▶ _Provided text_:
>> BEGIN
46387-GB3
Enantioselective Dearomatization Agents Based on Chiral C2-Symmetric Ligands
We are investigating a series of novel d6 molybdenum and tungsten complexes involving chiral C2-symmetric tetraamine ligands. It is our hope that this work will lead to the development of enantioselective dearomatization agents. We note the recent development of pi-basic d6 molybdenum and tungsten dearomatizing metal fragments by Harman et. al. as well as various applications of chiral C2-symmteric tetraamine ligands in enantioselective syntheses. To date, ligands of the type trans-N,N'-bis(heterocycle-2-methyl)cyclohexane-1,2-diamine have been investigated primarily in the context of small, first-row transition metals, and we suspect that heavy-metal complexes of such ligands may have applications beyond those of the current project.
Prior to the current grant cycle, we established the reaction of trans-N,N'-bis(heterocycle-2-methyl)cyclohexane-1,2-diamine ligands with molybdenum and tungsten hexacarbonyl to give tridentate tricarbonyl complexes. For some variations of these tridentate complexes, we were able to show that nitrosylation followed by heating gives corresponding tetradentate mononitrosyl monocarbonyl complexes. Depending on the specific metal and ligand involved, some reactions gave a cis-beta ligand topology, while others gave the desired cis-alpha topology, in which the C2-symmetry of the ligand is retained.
During the past year, we have determined that the above reaction proceeds by substitution of a single linear nitrosyl ligand for a carbonyl ligand (Scheme 1). The corresponding tridentate mononitrosyl dicarbonyl complexes can be observed for molybdenum variations and isolated for tungsten variations. For complexes involving pyridine-based versions of the tetraamine ligand, heating drives these tridentate mononitrosyl dicarbonyl complexes initially to the corresponding tetradentate cis-beta mononitrosyl monocarbonyl complexes and then to the corresponding tetradentate cis-alpha mononitrosyl monocarbonyl complexes. The cause of the thermodynamic preference for the cis-alpha form is not known, but the complex identities are well-supported by 1H NMR and IR data as well as several x-ray structures.
Two versions of the molybdenum tetradentate
cis-alpha mononitrosyl
monocarbonyl complexes have been oxidized using iodine
and bromine to give the corresponding d5 tetradentate
cis-alpha mononitrosyl
monohalide complexes, which we view as potential
direct precursors to dihapto aromatic complexes
(Scheme 2). Unfortunately, attempts to
bind aromatics by reducing these complexes in the presence of naphthalene and
other substrates have not been successful.
IR and electrochemical data suggest that the associated tetradentate mononitrosyl
pi-basic metal fragments are not quite as electron-rich as those which have previously
been demonstrated to form dihapto complexes with
aromatics. Data from our tridentate
complexes and tetradentate mononitrosyl
monocarbonyl complexes suggest that the corresponding
tungsten species are more electron-rich than their molybdenum congeners, and we
hope that this trend will hold true for the corresponding d5
tungsten halides.
ACS-PRF funds spent during the past year were used to
purchase our second MBraun Unilab
purge inert atmosphere glovebox. This box is used primarily for the above research
project and as such has allowed, in a very practical way, for greater involvement
of undergraduate research students in the project. Two students who participated in this project
during the 07-08 academic year had sufficient research
experience to successfully compete for NSF-REU fellowships during the summer of
2008. The box is also used by students
in our senior-level inorganic chemistry teaching lab, and in this way the
ACS-PRF support has benefited about a dozen students and will continue to
enhance the educational experience of many more in years to come.
We expect that a short paper detailing the synthesis and
characterization of several of the above complexes will be submitted for
publication shortly.
>> END
▶ _Recorded information_:
>> BEGIN
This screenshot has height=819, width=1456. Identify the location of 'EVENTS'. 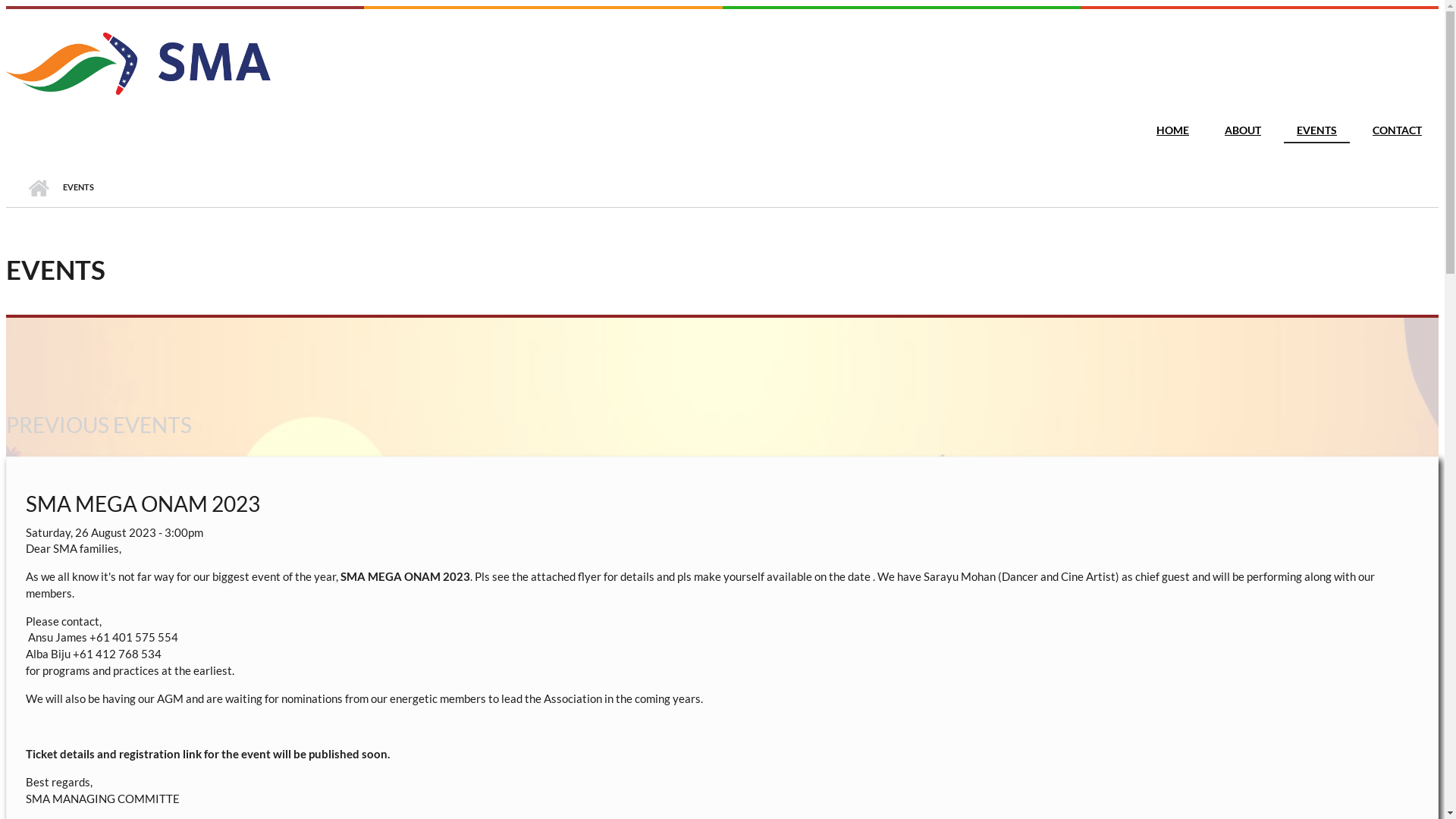
(1316, 130).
>> END
Translate this sentence from the grant report into French: "We expect that a short paper detailing the synthesis and characterization of several of the above complexes will be submitted for publication shortly." Answer from the grant report only, without drawing on the material.

▶ _The solution_:
Nous prévoyons qu'un court article détaillant la synthèse et la caractérisation de plusieurs des complexes ci-dessus sera soumis pour publication prochainement.